→ **Task details**
Find the line containing "Task: Go to the previous" in the entries below. Restate it and each line after it, word for word, up to and including the line containing "This screenshot has height=750, width=787.".

Stored data entries
——
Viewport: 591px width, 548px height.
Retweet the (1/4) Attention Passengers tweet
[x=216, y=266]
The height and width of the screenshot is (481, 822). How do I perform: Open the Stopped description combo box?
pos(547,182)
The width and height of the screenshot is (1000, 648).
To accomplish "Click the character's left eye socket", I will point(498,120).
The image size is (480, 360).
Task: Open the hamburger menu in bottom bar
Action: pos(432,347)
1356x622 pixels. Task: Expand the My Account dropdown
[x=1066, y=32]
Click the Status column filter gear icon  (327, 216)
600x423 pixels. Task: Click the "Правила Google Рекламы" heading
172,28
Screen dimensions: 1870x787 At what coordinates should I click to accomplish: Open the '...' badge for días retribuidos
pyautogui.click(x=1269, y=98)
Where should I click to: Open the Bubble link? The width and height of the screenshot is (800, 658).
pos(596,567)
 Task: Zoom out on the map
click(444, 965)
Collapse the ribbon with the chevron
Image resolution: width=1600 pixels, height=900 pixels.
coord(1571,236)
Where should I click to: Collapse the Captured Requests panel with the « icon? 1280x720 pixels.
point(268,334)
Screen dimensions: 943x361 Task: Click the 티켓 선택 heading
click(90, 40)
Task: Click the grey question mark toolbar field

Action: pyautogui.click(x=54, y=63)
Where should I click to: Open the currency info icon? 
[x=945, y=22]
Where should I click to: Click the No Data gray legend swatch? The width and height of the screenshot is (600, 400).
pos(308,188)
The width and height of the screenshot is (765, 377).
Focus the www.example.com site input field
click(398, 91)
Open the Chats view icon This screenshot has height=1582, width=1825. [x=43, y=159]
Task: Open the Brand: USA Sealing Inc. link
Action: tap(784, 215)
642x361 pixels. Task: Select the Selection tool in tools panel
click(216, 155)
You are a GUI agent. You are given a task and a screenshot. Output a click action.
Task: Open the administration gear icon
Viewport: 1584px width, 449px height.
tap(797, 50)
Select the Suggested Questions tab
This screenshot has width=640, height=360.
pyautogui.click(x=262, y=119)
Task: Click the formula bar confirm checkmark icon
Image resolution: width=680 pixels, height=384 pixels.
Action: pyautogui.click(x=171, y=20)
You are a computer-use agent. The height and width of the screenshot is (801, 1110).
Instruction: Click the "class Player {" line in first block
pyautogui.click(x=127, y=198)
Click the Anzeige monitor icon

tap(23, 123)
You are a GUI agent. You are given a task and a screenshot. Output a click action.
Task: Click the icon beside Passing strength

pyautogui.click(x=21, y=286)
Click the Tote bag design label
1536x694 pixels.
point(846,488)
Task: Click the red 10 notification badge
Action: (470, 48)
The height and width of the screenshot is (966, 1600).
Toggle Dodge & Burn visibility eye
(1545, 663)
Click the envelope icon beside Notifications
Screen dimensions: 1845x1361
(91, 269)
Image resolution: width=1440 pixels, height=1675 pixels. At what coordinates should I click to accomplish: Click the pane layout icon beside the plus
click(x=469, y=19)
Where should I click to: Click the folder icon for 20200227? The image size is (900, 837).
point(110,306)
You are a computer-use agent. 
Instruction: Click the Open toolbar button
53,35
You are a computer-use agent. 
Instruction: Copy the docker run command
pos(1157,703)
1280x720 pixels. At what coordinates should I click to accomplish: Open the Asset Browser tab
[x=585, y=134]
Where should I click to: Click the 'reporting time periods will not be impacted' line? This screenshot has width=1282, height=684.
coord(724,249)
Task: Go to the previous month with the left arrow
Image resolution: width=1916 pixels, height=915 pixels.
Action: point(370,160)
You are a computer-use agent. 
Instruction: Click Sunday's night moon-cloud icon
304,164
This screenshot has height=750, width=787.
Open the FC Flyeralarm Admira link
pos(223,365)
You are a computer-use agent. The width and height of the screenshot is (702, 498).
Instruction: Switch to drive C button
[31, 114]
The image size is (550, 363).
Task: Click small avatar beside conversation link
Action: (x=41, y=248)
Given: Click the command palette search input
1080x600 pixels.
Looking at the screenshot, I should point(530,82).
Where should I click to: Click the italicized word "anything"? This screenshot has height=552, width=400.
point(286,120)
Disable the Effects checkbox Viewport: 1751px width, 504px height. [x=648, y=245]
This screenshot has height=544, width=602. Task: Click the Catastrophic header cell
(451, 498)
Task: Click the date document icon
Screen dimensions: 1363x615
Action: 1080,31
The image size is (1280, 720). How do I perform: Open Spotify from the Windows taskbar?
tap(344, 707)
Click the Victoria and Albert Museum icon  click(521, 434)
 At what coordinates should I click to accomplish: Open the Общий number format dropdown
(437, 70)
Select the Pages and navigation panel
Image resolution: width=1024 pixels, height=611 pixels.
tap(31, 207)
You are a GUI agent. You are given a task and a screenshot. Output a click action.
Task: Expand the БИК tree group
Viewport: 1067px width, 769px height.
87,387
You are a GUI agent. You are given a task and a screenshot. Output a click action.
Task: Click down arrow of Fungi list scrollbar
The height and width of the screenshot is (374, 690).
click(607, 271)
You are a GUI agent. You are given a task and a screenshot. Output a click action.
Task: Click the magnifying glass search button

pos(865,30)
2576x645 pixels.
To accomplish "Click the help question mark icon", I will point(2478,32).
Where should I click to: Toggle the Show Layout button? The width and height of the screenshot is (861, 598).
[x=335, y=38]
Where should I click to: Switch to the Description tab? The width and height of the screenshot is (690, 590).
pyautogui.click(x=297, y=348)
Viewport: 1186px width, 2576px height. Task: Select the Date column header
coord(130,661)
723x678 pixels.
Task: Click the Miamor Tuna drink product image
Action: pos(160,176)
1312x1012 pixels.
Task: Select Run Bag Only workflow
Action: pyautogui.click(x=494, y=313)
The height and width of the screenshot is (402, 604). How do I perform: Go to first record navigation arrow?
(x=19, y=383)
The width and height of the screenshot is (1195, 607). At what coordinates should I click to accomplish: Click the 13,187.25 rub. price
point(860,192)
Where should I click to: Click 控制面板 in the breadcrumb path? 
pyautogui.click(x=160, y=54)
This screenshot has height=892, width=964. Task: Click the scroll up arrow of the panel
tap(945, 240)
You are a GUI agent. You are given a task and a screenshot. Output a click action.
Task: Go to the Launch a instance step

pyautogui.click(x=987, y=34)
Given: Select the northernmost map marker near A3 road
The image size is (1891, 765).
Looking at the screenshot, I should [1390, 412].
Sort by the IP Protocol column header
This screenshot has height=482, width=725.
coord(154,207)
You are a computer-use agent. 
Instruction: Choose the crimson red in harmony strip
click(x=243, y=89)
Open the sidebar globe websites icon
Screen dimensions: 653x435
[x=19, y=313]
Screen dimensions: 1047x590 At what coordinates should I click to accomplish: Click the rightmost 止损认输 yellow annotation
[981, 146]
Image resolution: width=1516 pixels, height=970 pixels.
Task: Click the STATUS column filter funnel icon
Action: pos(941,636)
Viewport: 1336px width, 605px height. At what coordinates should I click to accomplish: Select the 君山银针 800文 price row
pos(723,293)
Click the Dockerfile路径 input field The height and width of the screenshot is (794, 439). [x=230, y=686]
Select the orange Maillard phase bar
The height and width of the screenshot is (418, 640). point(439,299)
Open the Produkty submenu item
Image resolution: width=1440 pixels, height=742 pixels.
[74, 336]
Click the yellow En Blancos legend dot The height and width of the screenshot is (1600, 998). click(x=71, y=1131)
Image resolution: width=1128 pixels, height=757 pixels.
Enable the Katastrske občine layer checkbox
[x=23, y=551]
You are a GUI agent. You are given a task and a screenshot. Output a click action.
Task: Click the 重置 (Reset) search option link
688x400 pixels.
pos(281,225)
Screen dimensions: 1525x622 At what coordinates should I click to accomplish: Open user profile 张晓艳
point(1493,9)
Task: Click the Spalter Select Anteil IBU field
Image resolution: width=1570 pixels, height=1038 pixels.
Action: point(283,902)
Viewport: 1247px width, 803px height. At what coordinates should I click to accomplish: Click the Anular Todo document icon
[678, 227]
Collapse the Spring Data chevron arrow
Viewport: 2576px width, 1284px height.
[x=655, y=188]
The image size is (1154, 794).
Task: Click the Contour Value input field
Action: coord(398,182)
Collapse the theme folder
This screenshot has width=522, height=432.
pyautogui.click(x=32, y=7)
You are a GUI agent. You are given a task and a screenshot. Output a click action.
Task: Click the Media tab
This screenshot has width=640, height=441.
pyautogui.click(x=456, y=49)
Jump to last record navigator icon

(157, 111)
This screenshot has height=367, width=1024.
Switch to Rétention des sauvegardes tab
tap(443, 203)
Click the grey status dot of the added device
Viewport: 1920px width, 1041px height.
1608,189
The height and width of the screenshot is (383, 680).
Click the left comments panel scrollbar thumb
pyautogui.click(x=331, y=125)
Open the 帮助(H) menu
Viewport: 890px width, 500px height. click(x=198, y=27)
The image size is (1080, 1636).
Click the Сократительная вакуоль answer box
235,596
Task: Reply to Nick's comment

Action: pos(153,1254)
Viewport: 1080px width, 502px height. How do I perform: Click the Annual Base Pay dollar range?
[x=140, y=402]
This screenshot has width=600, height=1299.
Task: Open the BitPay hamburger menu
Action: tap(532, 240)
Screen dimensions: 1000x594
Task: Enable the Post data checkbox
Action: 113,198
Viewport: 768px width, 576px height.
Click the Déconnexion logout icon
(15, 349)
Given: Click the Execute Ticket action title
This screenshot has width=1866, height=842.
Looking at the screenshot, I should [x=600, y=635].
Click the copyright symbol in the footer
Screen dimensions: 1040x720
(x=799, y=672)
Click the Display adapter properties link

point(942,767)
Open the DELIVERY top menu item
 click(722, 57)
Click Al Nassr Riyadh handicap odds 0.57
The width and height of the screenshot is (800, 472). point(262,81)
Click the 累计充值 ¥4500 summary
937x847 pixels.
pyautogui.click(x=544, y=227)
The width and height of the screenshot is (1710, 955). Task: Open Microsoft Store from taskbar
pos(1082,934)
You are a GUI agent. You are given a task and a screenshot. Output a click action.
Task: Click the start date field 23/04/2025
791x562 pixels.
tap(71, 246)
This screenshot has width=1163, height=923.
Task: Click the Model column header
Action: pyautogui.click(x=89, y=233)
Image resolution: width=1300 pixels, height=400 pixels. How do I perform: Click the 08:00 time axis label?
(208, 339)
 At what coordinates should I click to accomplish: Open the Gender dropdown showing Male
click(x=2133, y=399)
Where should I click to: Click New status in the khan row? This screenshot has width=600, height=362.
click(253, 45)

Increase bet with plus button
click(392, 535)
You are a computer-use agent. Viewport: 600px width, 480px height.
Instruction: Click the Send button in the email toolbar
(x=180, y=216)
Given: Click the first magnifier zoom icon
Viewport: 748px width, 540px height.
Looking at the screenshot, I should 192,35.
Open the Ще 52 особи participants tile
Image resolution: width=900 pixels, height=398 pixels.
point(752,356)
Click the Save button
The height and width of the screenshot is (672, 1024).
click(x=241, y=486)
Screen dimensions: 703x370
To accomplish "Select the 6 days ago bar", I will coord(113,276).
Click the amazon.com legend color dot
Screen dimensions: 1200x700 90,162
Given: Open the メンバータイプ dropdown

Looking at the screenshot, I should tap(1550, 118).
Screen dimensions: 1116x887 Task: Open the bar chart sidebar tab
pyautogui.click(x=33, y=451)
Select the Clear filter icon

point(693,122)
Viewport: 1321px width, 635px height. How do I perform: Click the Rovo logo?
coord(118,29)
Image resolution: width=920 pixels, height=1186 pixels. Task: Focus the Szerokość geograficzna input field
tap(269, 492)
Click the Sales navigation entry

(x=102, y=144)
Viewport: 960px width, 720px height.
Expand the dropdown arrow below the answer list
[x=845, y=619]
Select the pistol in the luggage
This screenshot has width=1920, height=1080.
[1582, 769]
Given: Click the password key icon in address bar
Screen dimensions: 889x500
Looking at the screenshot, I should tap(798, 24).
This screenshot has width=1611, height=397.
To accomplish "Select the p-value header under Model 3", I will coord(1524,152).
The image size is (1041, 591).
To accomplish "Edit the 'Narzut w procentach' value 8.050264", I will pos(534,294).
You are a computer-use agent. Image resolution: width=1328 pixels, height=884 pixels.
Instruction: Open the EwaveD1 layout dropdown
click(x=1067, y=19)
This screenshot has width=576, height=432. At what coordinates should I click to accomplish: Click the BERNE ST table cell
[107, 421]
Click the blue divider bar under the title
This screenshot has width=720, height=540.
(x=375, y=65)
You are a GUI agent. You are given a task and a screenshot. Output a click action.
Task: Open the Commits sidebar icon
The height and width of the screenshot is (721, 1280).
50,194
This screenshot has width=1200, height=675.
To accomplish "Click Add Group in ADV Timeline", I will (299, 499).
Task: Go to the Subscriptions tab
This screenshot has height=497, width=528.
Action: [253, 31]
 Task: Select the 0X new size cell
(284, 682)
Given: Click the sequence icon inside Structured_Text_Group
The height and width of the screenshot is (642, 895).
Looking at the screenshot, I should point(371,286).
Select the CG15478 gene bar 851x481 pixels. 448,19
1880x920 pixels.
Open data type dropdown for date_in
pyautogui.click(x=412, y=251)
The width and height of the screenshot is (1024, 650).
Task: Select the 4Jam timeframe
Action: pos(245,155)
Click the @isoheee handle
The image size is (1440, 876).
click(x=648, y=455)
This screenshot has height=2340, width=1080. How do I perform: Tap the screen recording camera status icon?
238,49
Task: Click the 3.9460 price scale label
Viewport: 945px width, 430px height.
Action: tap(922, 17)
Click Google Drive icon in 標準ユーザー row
——
→ **Exercise result**
Task: Go to the previous month with the left arrow
Image resolution: width=1916 pixels, height=915 pixels.
Action: point(370,160)
You are a computer-use agent. 
Instruction: Click Sunday's night moon-cloud icon
304,164
This screenshot has height=750, width=787.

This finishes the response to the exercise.